When Lance Butler first set eyes on the Manayunk Canal twelve years ago, his first thought was “this place could be incredible.” Today, as manager of environmental restoration and monitoring for the Philadelphia Water Department, he has been given the opportunity to make that happen.
Opened nearly two hundred years ago, in 1819, the Manayunk Canal was a key link in the hundred mile long Schuylkill Navigation system. Built to bring coal to the coastal cities and ports by way of canal barge, the waterway was soon overshadowed by the network of railroads then being built. After peaking in the 1850s, traffic on the canal dwindled each year with the final commercial boat passing in 1922. Many sections of the Navigation, such as the mile-long Plymouth Canal in Conshohocken, were filled in without a trace.
Fortunately the Manayunk Canal narrowly avoided being filled in. A 1962 plan to construct the Manayunk Expressway on the canal gained the support of AAA Mid-Atlantic partner Keystone Automobile Club. A map that appeared in the Philadelphia Inquirer noted simply “Manayunk Canal may be used by expressway.” When Mayor Tate decreed the East River Drive (Kelly Drive) a scenic highway, the expressway plan was thankfully dropped.
After decommissioning in the 1940s, lack of maintenance took its toll on the canal. With the sluice gates at Flat Rock Dam sealed off, the waterway became stagnant. Sediment deposits narrowed the waterway to just three feet wide in places. In summer months, algae blooms covered the water surface with a thick green mat, and occasional fish kills drew attention to the ill health of the canal.
Recognizing the negative impact this slow-moving water has on drinking water inlets located just downstream, this year the Philadelphia Water Department, in partnership with the city’s department of Parks and Recreation, has undertaken the restoration of the canal. Both city agencies share common goals in restoring the health of the canal. Park and Recreation preservation and capital projects manager Rob Armstrong (disclosure: Armstrong is a Hidden City Daily contributor) points out that the project meets several of the criteria at the core of the missions of both PWD and PPR, including those of “water quality, historic preservation, recreation, environmental/habitat.”
The first step in improving the health of the canal is getting the water moving. To that end, a new self-regulating intake structure is to be built at the old canal lock adjacent to Flat Rock Dam. Increasing the water flow rate through the canal, which now slows to essentially zero during dry spells, will enhance water quality and the health of the canal’s thirteen species of fish and other aquatic life. Construction should begin in late 2013, with completion in 2014.
Philadelphia Parks and Recreation, the city agency responsible for the canal and towpath, will be doing its part in the restoration by dredging those locations where slow-moving sediment has filled in the canal. Once flow is restored, Armstrong says that PPR will work to allow recreational boating (kayaks and paddle boats) in the canal.

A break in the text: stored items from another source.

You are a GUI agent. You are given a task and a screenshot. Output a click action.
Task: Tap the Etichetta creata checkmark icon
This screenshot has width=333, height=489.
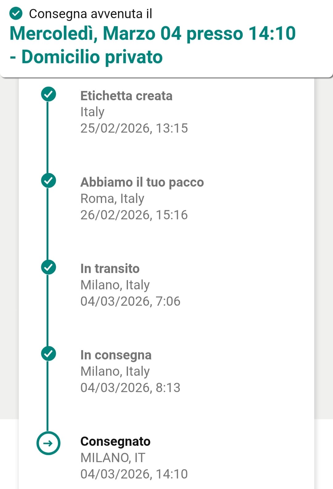click(x=48, y=94)
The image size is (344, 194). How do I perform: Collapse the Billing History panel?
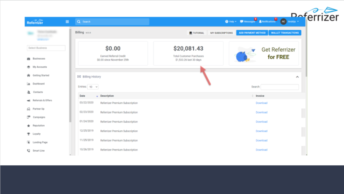pyautogui.click(x=297, y=77)
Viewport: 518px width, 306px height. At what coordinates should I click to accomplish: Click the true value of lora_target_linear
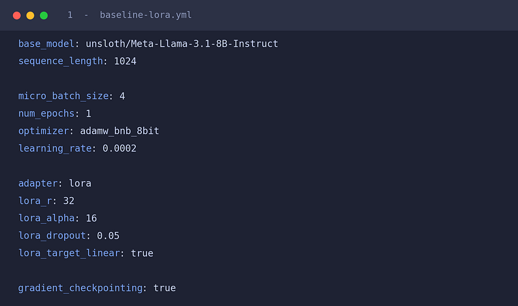tap(142, 253)
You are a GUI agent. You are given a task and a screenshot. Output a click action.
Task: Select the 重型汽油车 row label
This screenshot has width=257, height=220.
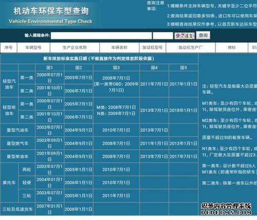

With a nod to a more sustainable future, the new intake structure near Flat Rock Dam will include provisions for a future small-scale hydroelectric generating station. Lance Butler reminds us that Philadelphia Water Department is not in the business of generating power, but says that by including hydropower penstocks into the design–thus avoiding a costly retrofit in the future–PWD could make it possible for an enterprising third party to install one or possibly two megawatt turbines. An interesting contribution, for a project that two hundred years ago was conceived and built to literally move mountains of anthracite coal to the cities and industries so eager to burn it.